**LISTA DE TAREFAS**:
(a) Diga se cada afirmação concorda com o trecho sobre a defesa da Guiné, respondendo sim ou não e citando as palavras do trecho que decidem: (i) Bethencourt Rodrigues assumiu o governo da Guiné no lugar de Spínola; (ii) para ele, a maior ameaça seria um ataque das forças terrestres do PAIGC a Bissau; (iii) ele queria para a colónia uma defesa antiaérea com mísseis modernos.
(b) Prossiga o trecho sobre a defesa da Guiné a partir do ponto em que ele termina.

═══ TRECHO DADO

Entretanto, a 29 de Setembro, o General Bethencourt Rodrigues, assume na Guiné as funções de governador e comandante-chefe, em substituição do General Spínola. Bethencourt Rodrigues reconhece de imediato que a mais perigosa ameaça que as forças portuguesas poderão ter de enfrentar na Guiné será o aparecimento de uma Força Aérea do PAIGC, capaz de actuar “contra a FAP para obter a sua total anulação, contra forças ou guarnições militares ou contra povoações com especial incidência sobre Bissau e o seu porto”. Desta forma, considera que é indispensável dotar o mais rapidamente possível aquela colónia de “uma defesa AA eficaz com base em mísseis modernos”, além de “dispor de uma força aérea de ataque e retaliaçãoeficiente, possivelmente com base na ilha do Sal” e “ter uma aviação de transporte (helis e aviões ligeiros) que confira às suas unidades grande mobilidade” [75].

══════
═══ DADOS DE ORIGEM

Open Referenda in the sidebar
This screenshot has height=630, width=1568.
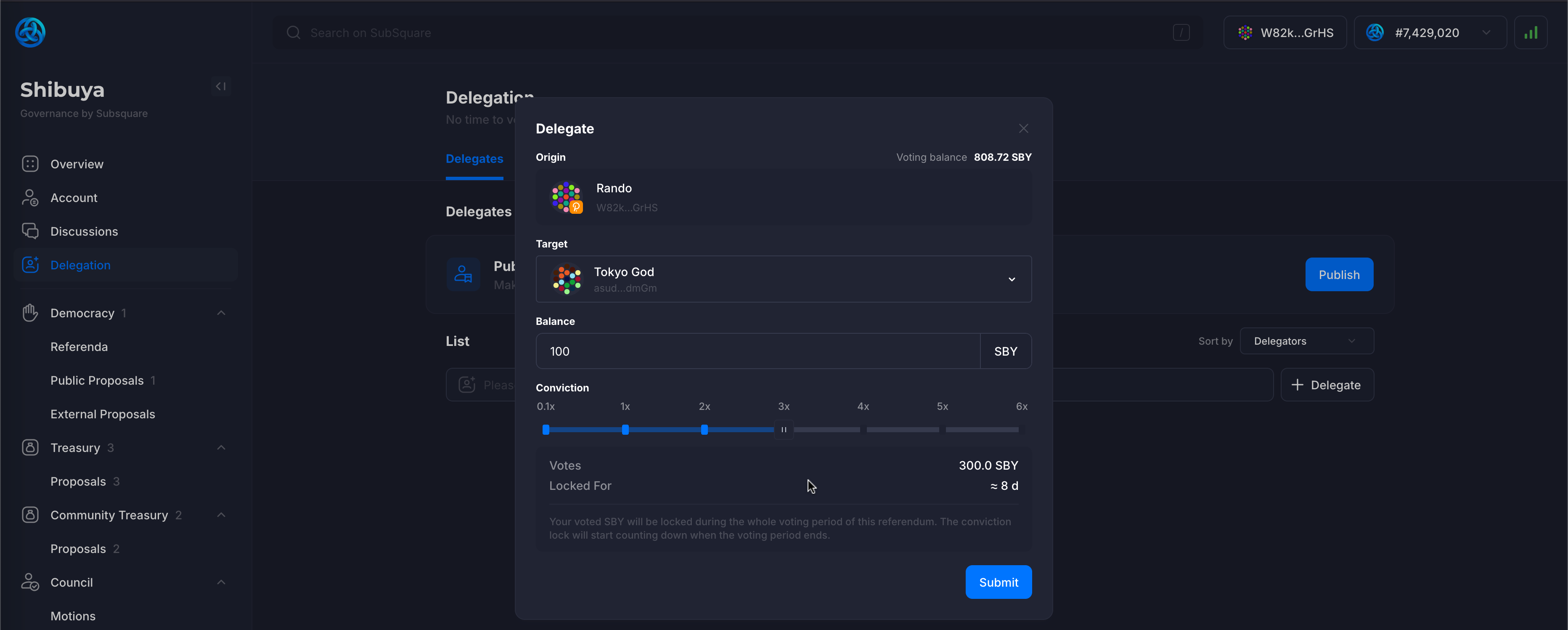pos(79,347)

══════

**RESPOSTAS ESPERADAS**:
(a)
(i) Sim: "assume na Guiné as funções de governador e comandante-chefe, em substituição do General Spínola".
(ii) Não: "a mais perigosa ameaça que as forças portuguesas poderão ter de enfrentar na Guiné será o aparecimento de uma Força Aérea do PAIGC".
(iii) Sim: "uma defesa AA eficaz com base em mísseis modernos".

(b)
As negociações com os americanos

Aproveitando as negociações em curso com Washington para a renovação do acordo das Lajes e as facilidades concedidas durante a guerra de Yom Kippur, em que a base dos Açores teve uma importância fundamental no apoio militar a Israel, o governo português tenta obter junto dos americanos mísseis terra-ar para a defesa da Guiné [76]. A intenção é comprar mísseis portáteis FIM-43A Redeye e também mísseis Hawk [77]. Mas, devido ao embargo de armas que existe contra Portugal, a diplomacia americana tenta fornecer os mísseis através de um terceiro país, Israel. O próprio Henry Kissinger envolve-se na questão e, a 9 de Dezembro de 1973, encontra-se com o Ministro dos Negócios Estrangeiros português, Rui Patrício, em Bruxelas, à margem de uma reunião da OTAN, e promete-lhe que os mísseis vão ser fornecidos usando Israel como intermediário, pois o Congresso americano jamais aprovaria uma venda directa [78].
FIM-43 Redeye: um lançador portátil 
de mísseis terra-ar ...
Cortesia de Wikipedia... [Edição: LG]
A 11 de Dezembro, o embaixador português nos EUA, João Hall Themido, encontra-se com o seu colega israelita em Washington, seguindo uma indicação dada alguns dias antes, por William Porter, Subsecretário de Estado para Assuntos Políticos [79]. Simcha Dinitz agradece a ajuda portuguesa durante a guerra de Yom Kippur, mas, na conversa que tem com Themido, afirma que não é “técnico militar”, e que lhe parece que os únicos mísseis que Israel dispõe são os Hawk e que não sabe se o seu governo pode vender a Portugal material militar de origem americana, mas que vai procurar saber [80].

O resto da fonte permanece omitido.